Mais quel patron est donc le si discret et mystérieux Amancio Ortega ? C'est un papier des Échos qui nous en dit plus. Selon ses biographes, le milliardaire reste "d'une simplicité déconcertante, toujours habillé de la même façon, sans autre caprice de milliardaire qu'un yacht baptisé du nom du village natal de sa mère et un majestueux manoir du XVIe siècle dans la campagne galicienne". Quant à ce qu'en pensent ses employés, il semblerait que le boss séduit. Selon eux, il serait un patron "extrêmement exigeant et perfectionniste, mais aussi très attentionné, responsabilisant et doté d'une rare capacité d'écoute". Pas question pour le patron de Zara de rester assis dans son bureau. À l'image de Bernard Arnault, qui fait encore de manière hebdomadaire, le tour de ses boutiques, Amancio Ortega est un grand promoteur du travail en équipe, qui passe le plus clair de son temps au milieu de ses troupes. Et il y a bien un mot que ce dernier utilise constamment devant ses équipes, qui là encore a le don de séduire. On apprend ainsi qu'il déjeune souvent avec ses employés et utilise "toujours le 'nous' pour vanter les succès de l'entreprise". Une bonne manière d'inclure tout le monde dans la success story de Zara. Et ainsi (re)motiver les troupes.

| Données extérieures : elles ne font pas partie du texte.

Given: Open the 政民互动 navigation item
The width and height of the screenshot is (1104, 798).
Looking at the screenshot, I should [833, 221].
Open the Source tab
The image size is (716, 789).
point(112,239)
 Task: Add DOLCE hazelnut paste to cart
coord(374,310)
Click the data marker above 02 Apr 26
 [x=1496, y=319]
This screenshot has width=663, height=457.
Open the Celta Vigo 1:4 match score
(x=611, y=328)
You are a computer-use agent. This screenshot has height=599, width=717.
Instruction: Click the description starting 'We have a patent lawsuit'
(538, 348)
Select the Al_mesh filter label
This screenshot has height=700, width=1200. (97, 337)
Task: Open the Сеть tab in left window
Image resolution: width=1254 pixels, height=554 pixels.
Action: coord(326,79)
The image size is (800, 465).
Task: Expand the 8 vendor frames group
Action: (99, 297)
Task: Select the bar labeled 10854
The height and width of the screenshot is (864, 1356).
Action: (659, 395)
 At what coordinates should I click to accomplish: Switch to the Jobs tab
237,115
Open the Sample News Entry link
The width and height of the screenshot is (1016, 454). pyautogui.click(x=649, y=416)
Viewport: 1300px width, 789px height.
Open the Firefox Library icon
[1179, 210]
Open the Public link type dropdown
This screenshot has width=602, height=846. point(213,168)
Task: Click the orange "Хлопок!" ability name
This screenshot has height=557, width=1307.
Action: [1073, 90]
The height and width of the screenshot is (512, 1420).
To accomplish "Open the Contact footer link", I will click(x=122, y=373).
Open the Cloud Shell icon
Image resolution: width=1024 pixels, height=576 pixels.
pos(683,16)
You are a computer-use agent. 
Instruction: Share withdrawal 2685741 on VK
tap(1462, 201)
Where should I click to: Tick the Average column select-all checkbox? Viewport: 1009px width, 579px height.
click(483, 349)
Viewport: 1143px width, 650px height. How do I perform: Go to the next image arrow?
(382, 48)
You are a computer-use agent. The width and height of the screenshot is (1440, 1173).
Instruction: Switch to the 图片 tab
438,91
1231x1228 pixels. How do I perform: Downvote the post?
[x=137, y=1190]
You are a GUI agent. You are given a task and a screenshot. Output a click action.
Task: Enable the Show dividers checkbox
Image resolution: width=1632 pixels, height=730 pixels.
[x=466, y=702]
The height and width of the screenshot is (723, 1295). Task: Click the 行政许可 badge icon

S'il a bien un bureau, Ortega, papa de Marta Ortega, Sandra Ortega Mera, Marcos Ortega Mera, ne l’occupe pas. De 9 heures à 22 heures, il arpente ses usines et plateformes logistiques pour résoudre les problèmes. Et donner un coup de boost à ses salariés, dont il connaît le nom pour la plupart, précise Capital. Deux techniques donc pour motiver les employés et les faire se sentir utiles : leur dire "nous" et ne pas oublier leurs prénoms respectifs. Selon le média, son lieu favori reste le design, où sont conçus les modèles en fonction de ce qui se vend le mieux.